Niyazov is constantly adding wings to his "pink pleasure palace" on the
outskirts of town, and there always seems to be more than enough money for
another mural extolling the tyrant's prowess.
It's a universal truth: Where people live in misery, they try to change their leaders. Former Turkmeni foreign minister Avdy Kuliyev made the mistake of trying to do just that. After voicing opposition to Niyazov's cult of personality on Radio Liberty, he was arrested by Niyazov's National Security Committee, formerly the Soviet KGB, on charges of preparing a coup d'etat and for organizing a July 1995 anti-Niyazov demonstration in Ashkhabad. The arrest took place just a week before the White House visit; when asked about suppression of political opponents, Niyazov told American reporters: "We do not have any opposition parties.
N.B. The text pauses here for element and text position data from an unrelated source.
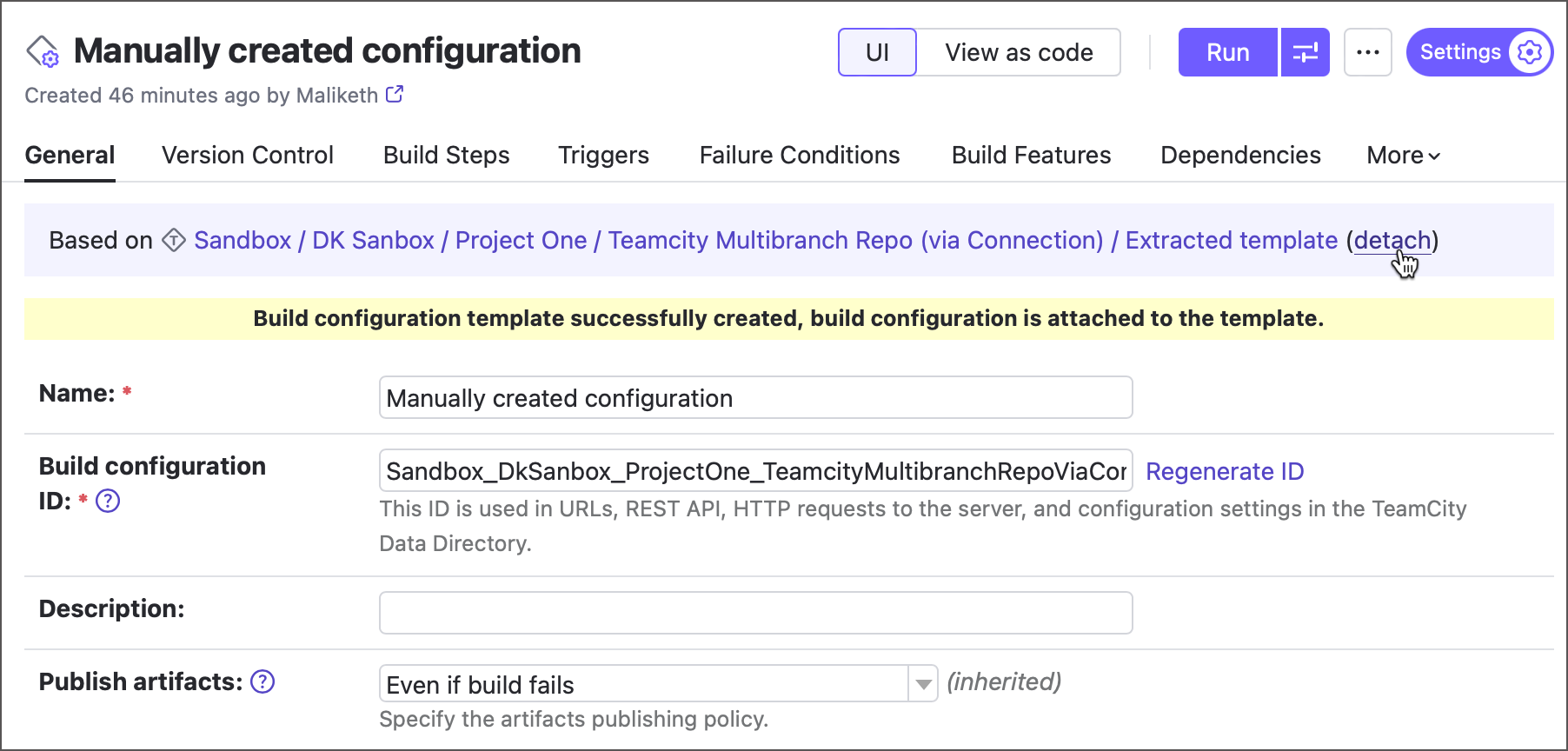The height and width of the screenshot is (751, 1568).
Task: Open the Publish artifacts dropdown arrow
Action: [x=923, y=684]
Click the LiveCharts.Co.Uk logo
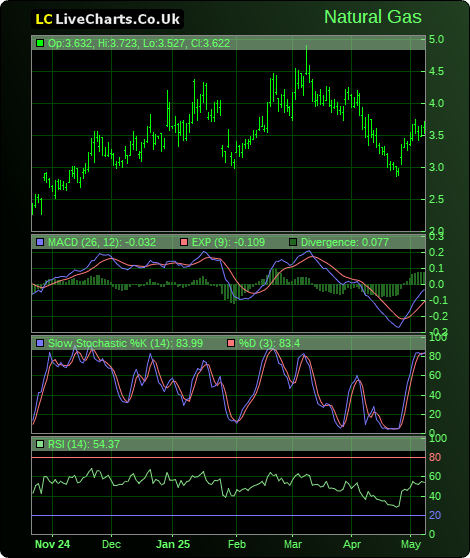The height and width of the screenshot is (558, 470). point(107,19)
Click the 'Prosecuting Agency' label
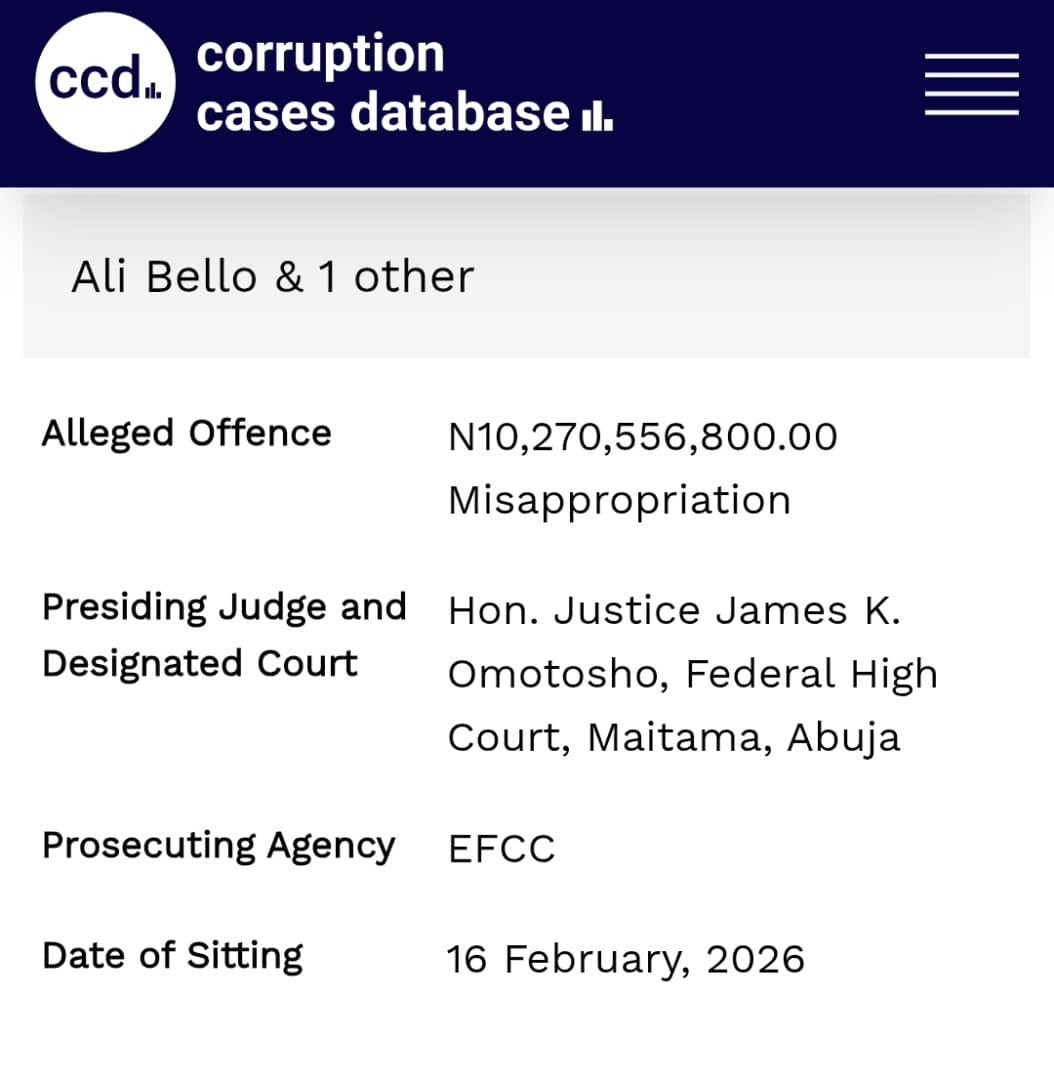The image size is (1054, 1080). (x=218, y=846)
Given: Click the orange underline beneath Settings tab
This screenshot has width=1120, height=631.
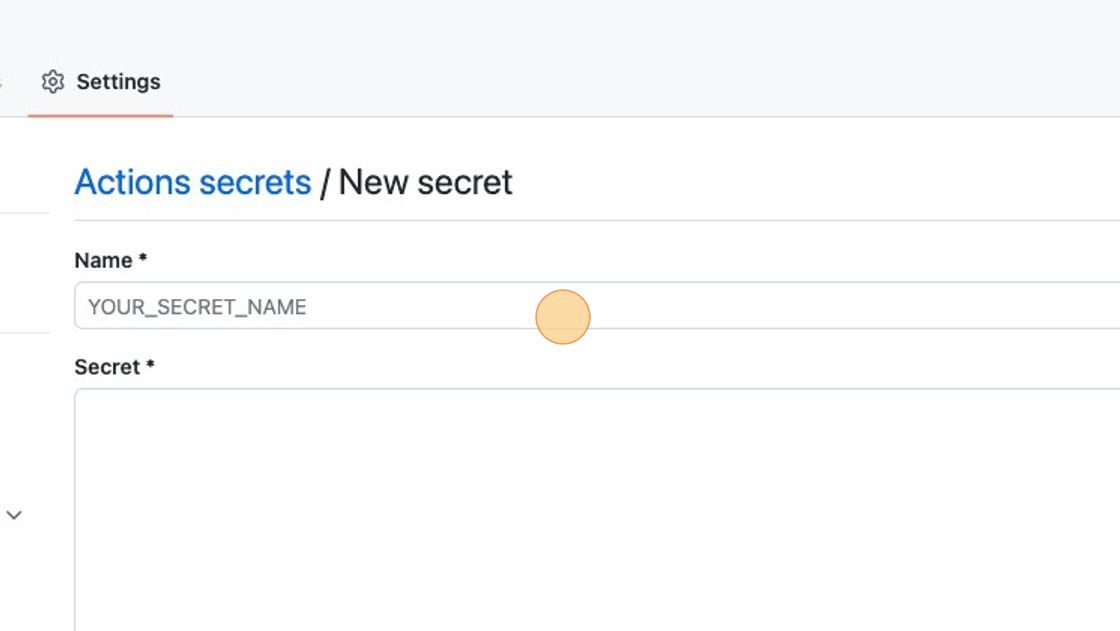Looking at the screenshot, I should [101, 115].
You are misinformed." No one, however, makes the case against American involvement with Turkmenistan more effectively than Niyazov himself. In preparation for his American tour, he bought an eight-page spread titled "Turkmenistan: Central Asia's Stable State" in the April 27 issue of Time. In the usual appeal to international corporations to do business with him is the following telling sentence: "Mr. Niyazov was re-elected in 1992, and in 1994 the vast majority of Turkmen people voted in a national referendum to skip the 1997 presidential election and to extend Mr. Niyazov's term of office to 2002." After the Clinton-Niyazov meeting, a communique was issued promising "free and fair elections for parliament and the presidency" in 1999 and 2002, respectively. It's too bad Turkmenistan is sitting on top of all that fuel. Otherwise it too, like Haiti and Bosnia, would be entitled to Marine-enforced democracy.